[EXERCISE OBJECTIVE] From the first line to the last, retype the data below exactly.

··· SOURCE DATA

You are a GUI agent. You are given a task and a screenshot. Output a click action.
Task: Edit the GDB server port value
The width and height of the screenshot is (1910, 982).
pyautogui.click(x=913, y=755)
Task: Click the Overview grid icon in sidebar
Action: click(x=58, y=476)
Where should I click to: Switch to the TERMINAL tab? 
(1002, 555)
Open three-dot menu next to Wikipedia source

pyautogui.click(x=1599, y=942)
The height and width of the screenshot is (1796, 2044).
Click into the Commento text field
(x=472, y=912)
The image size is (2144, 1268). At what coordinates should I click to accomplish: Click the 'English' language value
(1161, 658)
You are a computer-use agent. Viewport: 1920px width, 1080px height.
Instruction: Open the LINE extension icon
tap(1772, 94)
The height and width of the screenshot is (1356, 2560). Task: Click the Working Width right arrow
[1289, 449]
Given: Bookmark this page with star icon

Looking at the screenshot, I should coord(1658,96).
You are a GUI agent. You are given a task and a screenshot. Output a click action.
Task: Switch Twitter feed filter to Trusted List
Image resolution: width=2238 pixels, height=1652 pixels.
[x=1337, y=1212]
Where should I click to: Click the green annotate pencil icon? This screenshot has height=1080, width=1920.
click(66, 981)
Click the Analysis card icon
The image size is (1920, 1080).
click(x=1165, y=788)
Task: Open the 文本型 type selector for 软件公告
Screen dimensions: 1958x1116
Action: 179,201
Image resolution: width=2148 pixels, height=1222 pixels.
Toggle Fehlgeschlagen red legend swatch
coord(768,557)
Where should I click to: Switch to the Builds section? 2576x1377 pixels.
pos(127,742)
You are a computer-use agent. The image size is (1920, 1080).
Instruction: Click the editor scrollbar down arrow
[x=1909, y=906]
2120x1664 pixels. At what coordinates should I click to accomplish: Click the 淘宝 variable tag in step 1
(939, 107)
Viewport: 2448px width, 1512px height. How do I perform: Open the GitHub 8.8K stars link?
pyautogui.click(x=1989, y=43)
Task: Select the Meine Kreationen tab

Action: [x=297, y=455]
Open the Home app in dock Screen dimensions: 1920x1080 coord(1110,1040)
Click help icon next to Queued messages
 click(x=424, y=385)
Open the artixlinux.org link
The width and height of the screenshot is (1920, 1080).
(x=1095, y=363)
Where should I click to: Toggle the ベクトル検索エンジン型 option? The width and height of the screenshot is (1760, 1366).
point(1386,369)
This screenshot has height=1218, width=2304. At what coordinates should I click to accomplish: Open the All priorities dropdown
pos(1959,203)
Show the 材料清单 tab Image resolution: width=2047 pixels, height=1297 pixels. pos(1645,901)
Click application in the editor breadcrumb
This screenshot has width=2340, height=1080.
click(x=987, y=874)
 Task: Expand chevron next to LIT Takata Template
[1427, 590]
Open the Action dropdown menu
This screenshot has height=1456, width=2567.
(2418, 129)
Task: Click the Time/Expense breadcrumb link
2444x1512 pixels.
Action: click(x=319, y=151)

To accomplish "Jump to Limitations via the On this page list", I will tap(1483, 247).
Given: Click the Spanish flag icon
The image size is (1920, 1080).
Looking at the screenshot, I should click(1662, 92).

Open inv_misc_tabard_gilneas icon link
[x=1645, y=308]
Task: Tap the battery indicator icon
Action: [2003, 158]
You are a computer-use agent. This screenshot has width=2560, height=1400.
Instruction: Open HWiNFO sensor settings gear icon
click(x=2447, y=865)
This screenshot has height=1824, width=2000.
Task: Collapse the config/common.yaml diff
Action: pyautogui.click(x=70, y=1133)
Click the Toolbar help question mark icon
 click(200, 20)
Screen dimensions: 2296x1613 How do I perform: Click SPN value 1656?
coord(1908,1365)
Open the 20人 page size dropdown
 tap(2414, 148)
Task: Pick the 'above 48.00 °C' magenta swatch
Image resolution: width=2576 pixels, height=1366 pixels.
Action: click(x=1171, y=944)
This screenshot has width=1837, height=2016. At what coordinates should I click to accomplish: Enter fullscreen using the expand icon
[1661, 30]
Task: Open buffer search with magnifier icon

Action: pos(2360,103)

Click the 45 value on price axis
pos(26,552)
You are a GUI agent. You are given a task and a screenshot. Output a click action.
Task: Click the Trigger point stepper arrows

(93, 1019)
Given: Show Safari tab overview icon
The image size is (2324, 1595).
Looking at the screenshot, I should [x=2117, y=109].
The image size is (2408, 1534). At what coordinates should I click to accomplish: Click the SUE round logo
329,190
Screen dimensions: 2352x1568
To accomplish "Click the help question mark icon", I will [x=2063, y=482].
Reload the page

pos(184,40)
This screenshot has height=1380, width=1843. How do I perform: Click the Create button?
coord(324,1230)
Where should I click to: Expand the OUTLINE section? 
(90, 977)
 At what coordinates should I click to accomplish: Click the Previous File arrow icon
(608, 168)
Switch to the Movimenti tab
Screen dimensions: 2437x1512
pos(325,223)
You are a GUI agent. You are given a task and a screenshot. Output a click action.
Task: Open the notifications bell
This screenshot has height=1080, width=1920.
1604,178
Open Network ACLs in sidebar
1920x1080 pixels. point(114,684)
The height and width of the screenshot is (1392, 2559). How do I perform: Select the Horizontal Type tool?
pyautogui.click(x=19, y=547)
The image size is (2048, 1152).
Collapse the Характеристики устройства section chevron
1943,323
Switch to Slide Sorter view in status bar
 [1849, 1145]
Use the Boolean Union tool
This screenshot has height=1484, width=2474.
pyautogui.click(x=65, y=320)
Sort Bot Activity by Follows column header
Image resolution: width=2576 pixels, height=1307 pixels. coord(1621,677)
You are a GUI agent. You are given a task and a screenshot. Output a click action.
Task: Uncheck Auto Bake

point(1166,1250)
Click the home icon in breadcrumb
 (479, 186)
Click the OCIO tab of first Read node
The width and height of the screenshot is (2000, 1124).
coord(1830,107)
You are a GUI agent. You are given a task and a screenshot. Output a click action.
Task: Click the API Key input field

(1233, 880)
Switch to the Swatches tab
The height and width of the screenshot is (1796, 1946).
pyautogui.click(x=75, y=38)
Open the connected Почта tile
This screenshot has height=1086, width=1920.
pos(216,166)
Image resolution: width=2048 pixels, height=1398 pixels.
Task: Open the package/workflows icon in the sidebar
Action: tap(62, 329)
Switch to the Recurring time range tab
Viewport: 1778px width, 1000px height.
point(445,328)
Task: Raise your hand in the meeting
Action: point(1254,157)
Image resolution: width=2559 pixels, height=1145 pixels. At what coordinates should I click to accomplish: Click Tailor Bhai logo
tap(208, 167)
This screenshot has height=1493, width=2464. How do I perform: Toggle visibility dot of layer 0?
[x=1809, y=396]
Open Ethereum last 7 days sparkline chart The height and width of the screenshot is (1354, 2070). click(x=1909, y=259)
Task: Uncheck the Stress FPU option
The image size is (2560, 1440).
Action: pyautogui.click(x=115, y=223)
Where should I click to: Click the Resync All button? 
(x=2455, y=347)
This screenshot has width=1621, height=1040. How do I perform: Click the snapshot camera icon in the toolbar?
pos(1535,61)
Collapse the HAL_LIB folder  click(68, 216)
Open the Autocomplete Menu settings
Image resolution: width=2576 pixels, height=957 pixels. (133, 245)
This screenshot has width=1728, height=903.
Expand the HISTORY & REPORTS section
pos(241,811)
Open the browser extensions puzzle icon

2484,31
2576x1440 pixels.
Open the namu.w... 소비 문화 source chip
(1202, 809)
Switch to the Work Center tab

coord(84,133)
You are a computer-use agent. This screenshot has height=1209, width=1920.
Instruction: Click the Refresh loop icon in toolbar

······

[RESPONSE AREA]
You are a GUI agent. You are given a task and a screenshot. Output a click action.
Task: Edit the GDB server port value
The width and height of the screenshot is (1910, 982).
pyautogui.click(x=913, y=755)
Task: Click the Overview grid icon in sidebar
Action: click(x=58, y=476)
Where should I click to: Switch to the TERMINAL tab? 
(1002, 555)
Open three-dot menu next to Wikipedia source

pyautogui.click(x=1599, y=942)
The height and width of the screenshot is (1796, 2044).
Click into the Commento text field
(x=472, y=912)
The image size is (2144, 1268). At what coordinates should I click to accomplish: Click the 'English' language value
(1161, 658)
You are a computer-use agent. Viewport: 1920px width, 1080px height.
Instruction: Open the LINE extension icon
tap(1772, 94)
The height and width of the screenshot is (1356, 2560). Task: Click the Working Width right arrow
[1289, 449]
Given: Bookmark this page with star icon

Looking at the screenshot, I should coord(1658,96).
You are a GUI agent. You are given a task and a screenshot. Output a click action.
Task: Switch Twitter feed filter to Trusted List
Image resolution: width=2238 pixels, height=1652 pixels.
[x=1337, y=1212]
Where should I click to: Click the green annotate pencil icon? This screenshot has height=1080, width=1920.
click(66, 981)
Click the Analysis card icon
The image size is (1920, 1080).
click(x=1165, y=788)
Task: Open the 文本型 type selector for 软件公告
Screen dimensions: 1958x1116
Action: 179,201
Image resolution: width=2148 pixels, height=1222 pixels.
Toggle Fehlgeschlagen red legend swatch
coord(768,557)
Where should I click to: Switch to the Builds section? 2576x1377 pixels.
pos(127,742)
You are a computer-use agent. The image size is (1920, 1080).
Instruction: Click the editor scrollbar down arrow
[x=1909, y=906]
2120x1664 pixels. At what coordinates should I click to accomplish: Click the 淘宝 variable tag in step 1
(939, 107)
Viewport: 2448px width, 1512px height. How do I perform: Open the GitHub 8.8K stars link?
pyautogui.click(x=1989, y=43)
Task: Select the Meine Kreationen tab

Action: [x=297, y=455]
Open the Home app in dock Screen dimensions: 1920x1080 coord(1110,1040)
Click help icon next to Queued messages
 click(x=424, y=385)
Open the artixlinux.org link
The width and height of the screenshot is (1920, 1080).
(x=1095, y=363)
Where should I click to: Toggle the ベクトル検索エンジン型 option? The width and height of the screenshot is (1760, 1366).
point(1386,369)
This screenshot has height=1218, width=2304. At what coordinates should I click to accomplish: Open the All priorities dropdown
pos(1959,203)
Show the 材料清单 tab Image resolution: width=2047 pixels, height=1297 pixels. pos(1645,901)
Click application in the editor breadcrumb
This screenshot has width=2340, height=1080.
click(x=987, y=874)
 Task: Expand chevron next to LIT Takata Template
[1427, 590]
Open the Action dropdown menu
This screenshot has height=1456, width=2567.
(2418, 129)
Task: Click the Time/Expense breadcrumb link
2444x1512 pixels.
Action: click(x=319, y=151)

To accomplish "Jump to Limitations via the On this page list", I will tap(1483, 247).
Given: Click the Spanish flag icon
The image size is (1920, 1080).
Looking at the screenshot, I should click(1662, 92).

Open inv_misc_tabard_gilneas icon link
[x=1645, y=308]
Task: Tap the battery indicator icon
Action: [2003, 158]
You are a computer-use agent. This screenshot has width=2560, height=1400.
Instruction: Open HWiNFO sensor settings gear icon
click(x=2447, y=865)
This screenshot has height=1824, width=2000.
Task: Collapse the config/common.yaml diff
Action: pyautogui.click(x=70, y=1133)
Click the Toolbar help question mark icon
 click(200, 20)
Screen dimensions: 2296x1613 How do I perform: Click SPN value 1656?
coord(1908,1365)
Open the 20人 page size dropdown
 tap(2414, 148)
Task: Pick the 'above 48.00 °C' magenta swatch
Image resolution: width=2576 pixels, height=1366 pixels.
Action: click(x=1171, y=944)
This screenshot has width=1837, height=2016. At what coordinates should I click to accomplish: Enter fullscreen using the expand icon
[1661, 30]
Task: Open buffer search with magnifier icon

Action: pos(2360,103)

Click the 45 value on price axis
pos(26,552)
You are a GUI agent. You are given a task and a screenshot. Output a click action.
Task: Click the Trigger point stepper arrows

(93, 1019)
Given: Show Safari tab overview icon
The image size is (2324, 1595).
Looking at the screenshot, I should [x=2117, y=109].
The image size is (2408, 1534). At what coordinates should I click to accomplish: Click the SUE round logo
329,190
Screen dimensions: 2352x1568
To accomplish "Click the help question mark icon", I will [x=2063, y=482].
Reload the page

pos(184,40)
This screenshot has height=1380, width=1843. How do I perform: Click the Create button?
coord(324,1230)
Where should I click to: Expand the OUTLINE section? 
(90, 977)
 At what coordinates should I click to accomplish: Click the Previous File arrow icon
(608, 168)
Switch to the Movimenti tab
Screen dimensions: 2437x1512
pos(325,223)
You are a GUI agent. You are given a task and a screenshot. Output a click action.
Task: Open the notifications bell
This screenshot has height=1080, width=1920.
1604,178
Open Network ACLs in sidebar
1920x1080 pixels. point(114,684)
The height and width of the screenshot is (1392, 2559). How do I perform: Select the Horizontal Type tool?
pyautogui.click(x=19, y=547)
The image size is (2048, 1152).
Collapse the Характеристики устройства section chevron
1943,323
Switch to Slide Sorter view in status bar
 [1849, 1145]
Use the Boolean Union tool
This screenshot has height=1484, width=2474.
pyautogui.click(x=65, y=320)
Sort Bot Activity by Follows column header
Image resolution: width=2576 pixels, height=1307 pixels. coord(1621,677)
You are a GUI agent. You are given a task and a screenshot. Output a click action.
Task: Uncheck Auto Bake

point(1166,1250)
Click the home icon in breadcrumb
 (479, 186)
Click the OCIO tab of first Read node
The width and height of the screenshot is (2000, 1124).
coord(1830,107)
You are a GUI agent. You are given a task and a screenshot. Output a click action.
Task: Click the API Key input field

(1233, 880)
Switch to the Swatches tab
The height and width of the screenshot is (1796, 1946).
pyautogui.click(x=75, y=38)
Open the connected Почта tile
This screenshot has height=1086, width=1920.
pos(216,166)
Image resolution: width=2048 pixels, height=1398 pixels.
Task: Open the package/workflows icon in the sidebar
Action: tap(62, 329)
Switch to the Recurring time range tab
Viewport: 1778px width, 1000px height.
point(445,328)
Task: Raise your hand in the meeting
Action: point(1254,157)
Image resolution: width=2559 pixels, height=1145 pixels. At what coordinates should I click to accomplish: Click Tailor Bhai logo
tap(208, 167)
This screenshot has height=1493, width=2464. How do I perform: Toggle visibility dot of layer 0?
[x=1809, y=396]
Open Ethereum last 7 days sparkline chart The height and width of the screenshot is (1354, 2070). click(x=1909, y=259)
Task: Uncheck the Stress FPU option
The image size is (2560, 1440).
Action: pyautogui.click(x=115, y=223)
Where should I click to: Click the Resync All button? 
(x=2455, y=347)
This screenshot has width=1621, height=1040. How do I perform: Click the snapshot camera icon in the toolbar?
pos(1535,61)
Collapse the HAL_LIB folder  click(68, 216)
Open the Autocomplete Menu settings
Image resolution: width=2576 pixels, height=957 pixels. (133, 245)
This screenshot has width=1728, height=903.
Expand the HISTORY & REPORTS section
pos(241,811)
Open the browser extensions puzzle icon

2484,31
2576x1440 pixels.
Open the namu.w... 소비 문화 source chip
(1202, 809)
Switch to the Work Center tab

coord(84,133)
You are a computer-use agent. This screenshot has height=1209, width=1920.
Instruction: Click the Refresh loop icon in toolbar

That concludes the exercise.